A single device, SSD or HDD, can provide an estimated max IOPS, then you have the HBA/storage adapter, which can aggregate different devices, which can combine the IOPS of all devices. Then add in RAID, which changes the available IOPS calculation based on RAID set.
Add in the network bandwidth that things like HCI uses to move storage IO over the network, and you now have a bottleneck that will reduce the theoretical IOPS down. On top of all that, you have the IO size, which also impacts how many IOPS can be achieved based on the bandwidth of everything in-between the OS making the IO call and the disk or disks that take the IO call. One IO could be 4k in size, 8k, 64k, 128k, or even 1M. So, a drive that can sustain 177MB/s of transfer, or about 181k per seconds, which if that's 4k IO is about 45k IOPS. For a good SSD on a 6GBps SAS, that's about 50% of the capability of that single disk. 128k IO you are looking at about 1.4k IOPS for the same disk. Huge difference. 1M, well, you're looking at under 200 IOPS.

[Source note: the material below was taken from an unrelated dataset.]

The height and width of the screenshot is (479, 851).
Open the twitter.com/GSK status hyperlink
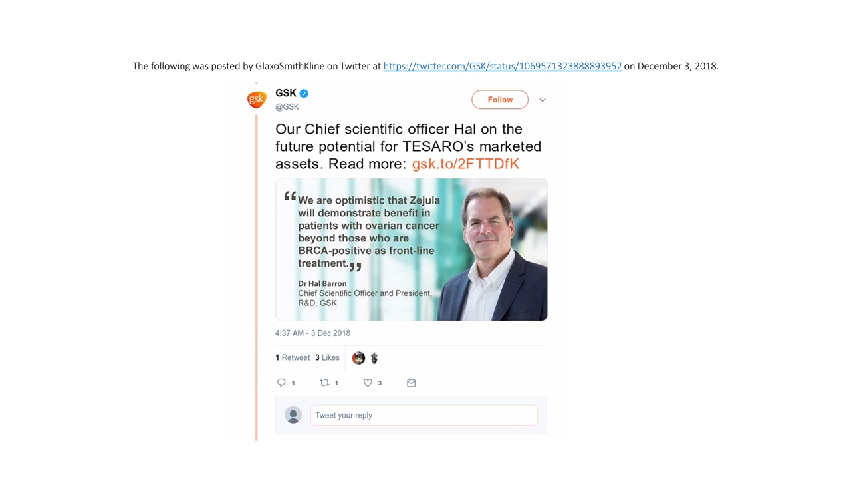502,66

Now, let's say you have a RAID6 set of 10 SSD's, with really high end SSD's, you could expect between 66k and 600k IOPS from that RAID set, just off the cuff calculation with the specs on my drives and HBA. This will be different for every drive and HBA vendor, only testing will show. With this, you can expect between 260MB/s and 2.4GB/s of data transfer at 4k block size. At 128k block size, that can be anywhere from 4GB/s and 40GB/s. So if the HBA can actually drive 40GB/s bandwidth, your network now is the bottleneck and even on a 40G network link, you will only ever get roughly 90% to 95% of that on a good day, so you have a bottleneck.
When a vendor says they can provide x number of IOPS, read the fine print. Some credible vendors will provide their test sets and results, but even then, those are under ideal conditions and your mileage may vary.
The question you need to ask is, how much storage bandwidth does my workload need, then architect for that. Making purchasing decisions based solely on theoretical IOPS will get you in trouble 9 times out of 10.
As for why vSAN can't make the determination on how much IOPS you can drive, the answer is "It Depends". Different workloads have different IO sizes, different drive vendors have different specs, and to actually perform a test and benchmark it's disruptive because you have to starve some workload in order to measure absolute performance, so would you want to starve your workload of storage bandwidth just to test what could be? This can be done at the beginning before workloads are placed on storage, but again, IOPS is not a great measurement of performance, but a good indicator of performance when taken into account with latency and bandwidth.
I worked at a place a few years back that purchased a multi-million dollar SAN array that the vendor claimed could do 7 million IOPS and had all these graphs and such, but once installed and using IOSTAT, we could never get 50% of that under the absolute best circumstances. I tried 100% sequential write at 1k block size, etc, and there was always a bottleneck in the HBA's or the interconnects. Last a heard there was some legal discussions still ongoing, but some business manager saw the number and the "promise" of that number and thought it was golden. In reality, gathering performance data from the actual workloads, not even a quarter of that systems capability was needed to run the business, but someone somewhere read a whitepaper and ad and decided the money should be spent.